— INSTRUCTIONS TO FOLLOW —
From the line containing "Task: Select the Servicing row" through the last line of the records below, output every line exactly, both ends included, except the pictures.

— EXERCISE MATERIAL —

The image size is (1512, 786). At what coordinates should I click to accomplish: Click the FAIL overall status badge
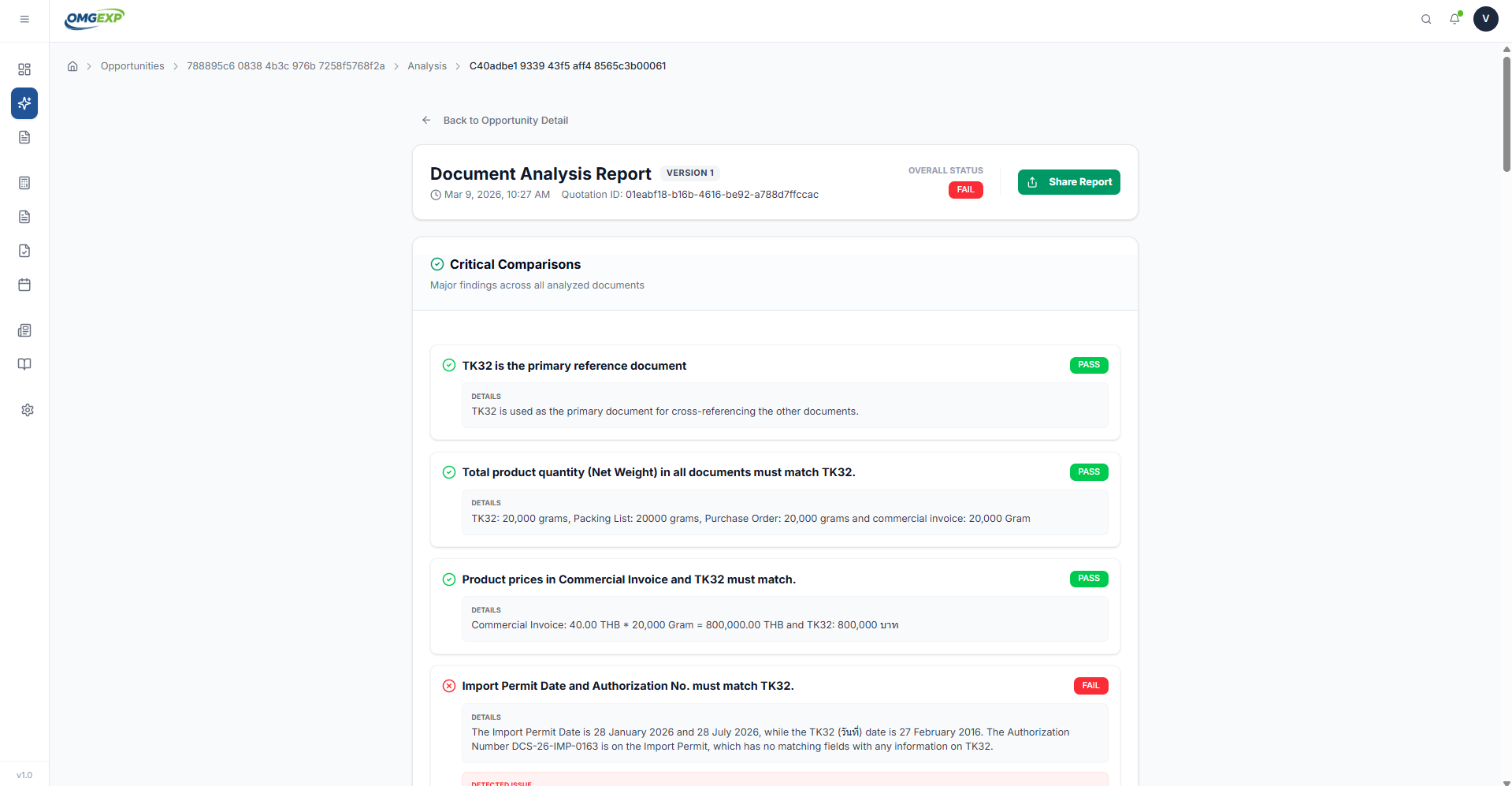[x=966, y=190]
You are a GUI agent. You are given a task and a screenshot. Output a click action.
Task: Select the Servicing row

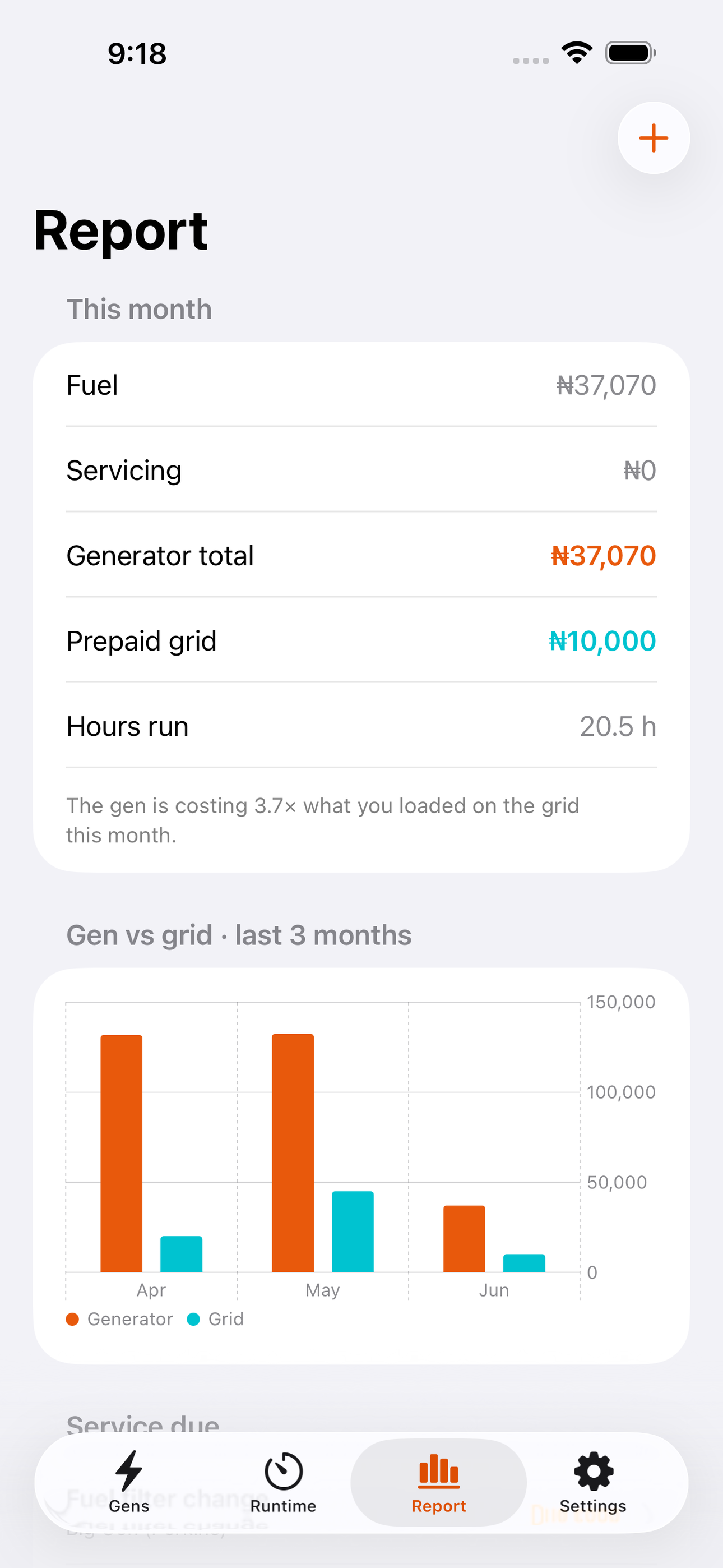[362, 470]
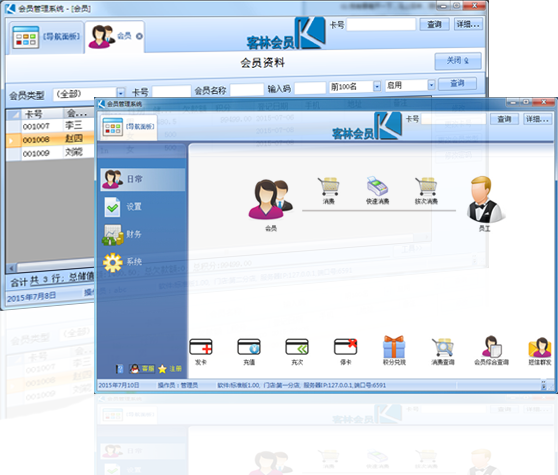The height and width of the screenshot is (475, 558).
Task: Click the 关闭 button in member window
Action: [458, 61]
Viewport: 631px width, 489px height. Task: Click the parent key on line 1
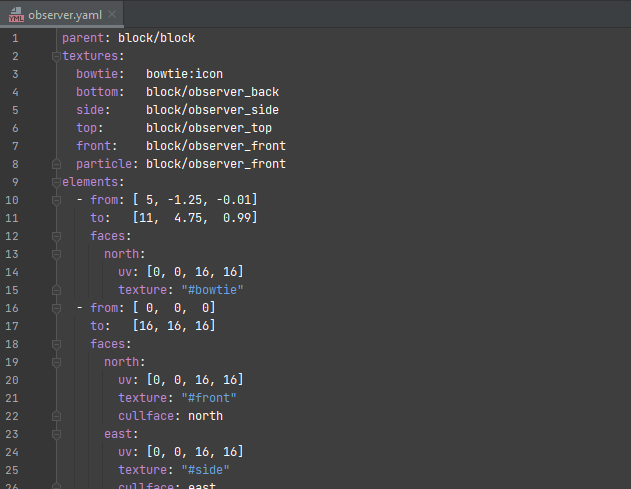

— OUTPUT —
Task: Select the Servicing row

[362, 470]
The height and width of the screenshot is (475, 558).
Task: Click the 关闭 button in member window
Action: [458, 61]
Viewport: 631px width, 489px height. Task: Click the parent key on line 1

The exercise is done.